There is also a new breed of iOS attacks called “trustjacking,” which results in hackers attacking the device through WiFi (or perhaps even a remote hacking). Discovered by researchers in 2018, this occurs when users plug the iOS device into another computer, and are asked whether or not to trust the computer.

In 2019, a report from IDC highlighted the negative perception with Android device security, and why iOS devices can present security risks. IDC found no correlation between device operating systems and frequency of mobile security events, with roughly 35%-40% of both and “Android-majority” and “iOS-majority” organizations experiencing security incidents. Although the report was sponsored by Android, it did highlight facts such as the frequency of potentially harmful apps from Google Play decreasing from .04% to .01%.

The Bottom Line

Regardless of the operating system, any mobile device could present security risks for an enterprise. To mitigate liability, enterprises should focus on enhancing mobile device policies and leverage technologies that prevent attacks.

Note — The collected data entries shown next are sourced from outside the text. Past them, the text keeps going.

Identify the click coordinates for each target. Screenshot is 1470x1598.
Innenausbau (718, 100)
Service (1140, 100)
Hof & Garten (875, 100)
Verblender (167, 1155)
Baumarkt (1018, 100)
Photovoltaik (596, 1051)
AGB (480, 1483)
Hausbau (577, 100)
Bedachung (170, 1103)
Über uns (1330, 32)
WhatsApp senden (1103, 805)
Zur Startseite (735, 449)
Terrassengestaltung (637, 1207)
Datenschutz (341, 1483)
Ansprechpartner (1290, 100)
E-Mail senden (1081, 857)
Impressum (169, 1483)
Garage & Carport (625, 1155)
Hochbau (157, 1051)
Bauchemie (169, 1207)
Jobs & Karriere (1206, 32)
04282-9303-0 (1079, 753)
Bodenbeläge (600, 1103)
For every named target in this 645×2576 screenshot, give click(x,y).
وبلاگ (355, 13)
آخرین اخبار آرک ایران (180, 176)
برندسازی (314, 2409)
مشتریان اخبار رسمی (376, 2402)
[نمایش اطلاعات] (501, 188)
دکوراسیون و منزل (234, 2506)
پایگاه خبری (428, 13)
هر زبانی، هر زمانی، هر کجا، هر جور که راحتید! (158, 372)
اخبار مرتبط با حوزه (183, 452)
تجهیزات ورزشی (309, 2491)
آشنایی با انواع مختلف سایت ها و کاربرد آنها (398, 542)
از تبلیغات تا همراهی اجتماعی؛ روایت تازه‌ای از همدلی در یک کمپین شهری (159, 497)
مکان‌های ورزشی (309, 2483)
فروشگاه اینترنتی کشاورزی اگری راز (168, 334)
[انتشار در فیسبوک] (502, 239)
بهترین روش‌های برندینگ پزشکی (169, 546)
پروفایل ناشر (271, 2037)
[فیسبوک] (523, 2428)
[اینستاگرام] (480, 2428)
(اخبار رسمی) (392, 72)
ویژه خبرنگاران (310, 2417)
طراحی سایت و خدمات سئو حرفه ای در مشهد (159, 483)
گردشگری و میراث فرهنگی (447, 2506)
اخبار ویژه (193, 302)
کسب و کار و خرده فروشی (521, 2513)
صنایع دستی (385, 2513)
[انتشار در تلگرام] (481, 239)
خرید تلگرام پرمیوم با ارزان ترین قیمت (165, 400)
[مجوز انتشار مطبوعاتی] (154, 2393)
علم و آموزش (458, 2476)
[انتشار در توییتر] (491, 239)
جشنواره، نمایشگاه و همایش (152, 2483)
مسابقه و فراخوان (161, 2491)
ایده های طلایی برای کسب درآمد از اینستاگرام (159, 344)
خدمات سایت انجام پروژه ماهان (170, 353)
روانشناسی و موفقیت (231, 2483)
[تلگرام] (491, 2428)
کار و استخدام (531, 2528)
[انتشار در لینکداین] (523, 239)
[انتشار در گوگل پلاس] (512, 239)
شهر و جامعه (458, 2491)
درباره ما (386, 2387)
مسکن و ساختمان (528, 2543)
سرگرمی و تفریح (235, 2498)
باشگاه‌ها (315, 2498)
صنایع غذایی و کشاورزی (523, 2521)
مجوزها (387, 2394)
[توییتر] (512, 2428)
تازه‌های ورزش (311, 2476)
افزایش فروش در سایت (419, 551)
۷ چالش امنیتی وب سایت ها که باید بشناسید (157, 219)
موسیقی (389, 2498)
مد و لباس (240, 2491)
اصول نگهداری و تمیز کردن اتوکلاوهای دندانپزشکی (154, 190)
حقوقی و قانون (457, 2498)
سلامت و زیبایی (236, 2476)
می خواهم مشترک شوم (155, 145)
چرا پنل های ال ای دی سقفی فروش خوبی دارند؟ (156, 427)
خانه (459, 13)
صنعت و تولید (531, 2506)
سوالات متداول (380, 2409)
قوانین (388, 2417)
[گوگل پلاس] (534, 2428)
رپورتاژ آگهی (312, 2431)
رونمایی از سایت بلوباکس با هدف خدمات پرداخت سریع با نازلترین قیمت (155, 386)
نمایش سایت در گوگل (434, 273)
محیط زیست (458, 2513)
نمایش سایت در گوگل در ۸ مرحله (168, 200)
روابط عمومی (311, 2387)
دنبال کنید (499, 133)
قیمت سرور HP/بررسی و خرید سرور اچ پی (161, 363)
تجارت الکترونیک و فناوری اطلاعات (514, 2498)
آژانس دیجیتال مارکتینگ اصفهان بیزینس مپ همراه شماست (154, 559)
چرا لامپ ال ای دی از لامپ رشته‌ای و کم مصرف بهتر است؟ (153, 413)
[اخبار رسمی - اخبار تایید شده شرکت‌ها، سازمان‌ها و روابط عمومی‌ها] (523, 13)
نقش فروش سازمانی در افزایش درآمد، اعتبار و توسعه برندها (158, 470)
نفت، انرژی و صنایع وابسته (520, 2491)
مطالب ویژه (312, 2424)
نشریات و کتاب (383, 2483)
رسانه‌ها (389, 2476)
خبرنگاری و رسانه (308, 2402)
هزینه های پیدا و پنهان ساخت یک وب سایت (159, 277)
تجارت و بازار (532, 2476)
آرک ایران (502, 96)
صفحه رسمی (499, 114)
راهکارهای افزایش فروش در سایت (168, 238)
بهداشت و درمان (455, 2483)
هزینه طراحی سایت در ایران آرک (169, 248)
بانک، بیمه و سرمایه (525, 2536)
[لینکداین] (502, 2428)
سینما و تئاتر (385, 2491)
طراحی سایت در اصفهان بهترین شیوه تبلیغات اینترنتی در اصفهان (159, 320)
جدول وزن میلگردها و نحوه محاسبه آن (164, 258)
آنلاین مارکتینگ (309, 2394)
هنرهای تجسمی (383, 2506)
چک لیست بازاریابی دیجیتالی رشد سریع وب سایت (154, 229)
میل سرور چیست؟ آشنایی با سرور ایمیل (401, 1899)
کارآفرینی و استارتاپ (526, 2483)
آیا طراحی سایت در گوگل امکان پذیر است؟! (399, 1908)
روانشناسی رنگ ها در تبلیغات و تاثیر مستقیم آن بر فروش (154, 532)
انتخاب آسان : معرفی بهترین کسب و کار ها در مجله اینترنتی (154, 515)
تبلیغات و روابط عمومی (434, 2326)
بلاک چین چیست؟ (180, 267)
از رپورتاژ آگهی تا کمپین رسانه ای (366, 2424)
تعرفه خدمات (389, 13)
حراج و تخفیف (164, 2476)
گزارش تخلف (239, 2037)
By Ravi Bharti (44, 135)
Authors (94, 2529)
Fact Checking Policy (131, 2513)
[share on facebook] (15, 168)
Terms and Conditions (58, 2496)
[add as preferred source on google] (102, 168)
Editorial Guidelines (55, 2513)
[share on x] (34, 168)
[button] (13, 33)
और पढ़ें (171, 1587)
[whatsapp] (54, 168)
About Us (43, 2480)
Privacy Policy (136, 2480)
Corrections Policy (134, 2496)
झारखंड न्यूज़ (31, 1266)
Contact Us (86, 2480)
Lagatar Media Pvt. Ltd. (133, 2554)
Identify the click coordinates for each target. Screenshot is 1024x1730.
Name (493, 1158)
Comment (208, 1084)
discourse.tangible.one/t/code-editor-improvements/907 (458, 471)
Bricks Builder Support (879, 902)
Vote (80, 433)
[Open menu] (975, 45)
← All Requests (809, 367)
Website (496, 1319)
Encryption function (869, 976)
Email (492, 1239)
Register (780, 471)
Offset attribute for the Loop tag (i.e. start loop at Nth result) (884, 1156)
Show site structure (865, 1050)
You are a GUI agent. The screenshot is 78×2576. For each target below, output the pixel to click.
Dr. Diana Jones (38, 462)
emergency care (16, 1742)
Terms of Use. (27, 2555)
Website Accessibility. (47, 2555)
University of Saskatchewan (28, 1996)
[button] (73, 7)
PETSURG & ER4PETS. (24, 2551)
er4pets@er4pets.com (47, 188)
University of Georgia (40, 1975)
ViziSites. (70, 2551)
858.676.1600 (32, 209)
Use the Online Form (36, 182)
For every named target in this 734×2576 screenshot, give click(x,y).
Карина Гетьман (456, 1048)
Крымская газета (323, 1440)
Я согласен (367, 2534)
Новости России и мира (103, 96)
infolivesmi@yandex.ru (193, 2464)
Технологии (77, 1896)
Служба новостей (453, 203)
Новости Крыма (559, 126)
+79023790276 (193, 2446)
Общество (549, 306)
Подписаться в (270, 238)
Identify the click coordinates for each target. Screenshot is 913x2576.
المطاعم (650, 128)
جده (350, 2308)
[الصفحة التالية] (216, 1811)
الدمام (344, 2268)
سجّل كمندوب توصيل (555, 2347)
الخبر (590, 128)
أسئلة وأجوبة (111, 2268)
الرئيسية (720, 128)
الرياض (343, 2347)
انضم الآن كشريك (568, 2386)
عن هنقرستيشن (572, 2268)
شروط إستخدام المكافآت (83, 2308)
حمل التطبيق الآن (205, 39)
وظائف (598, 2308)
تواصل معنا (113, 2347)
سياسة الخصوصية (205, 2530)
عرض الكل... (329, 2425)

First, the right policies, especially as they relate to devices capabilities and privacy, is a good start to enhancing mobile security. There should be policies in place that prohibit downloading mobile applications from third parties (especially for corporate-owned personally-enabled devices). Employees should be required to use strong passwords, and the use of public WiFi should be forbidden. Enterprises must continuously educate employees about these policies.

The right tools can also ensure a good security posture on mobile devices. Solutions, including enterprise mobility management (EMM), can provide a good defense against attacks. Adding encryption and biometric capabilities to devices can also be beneficial.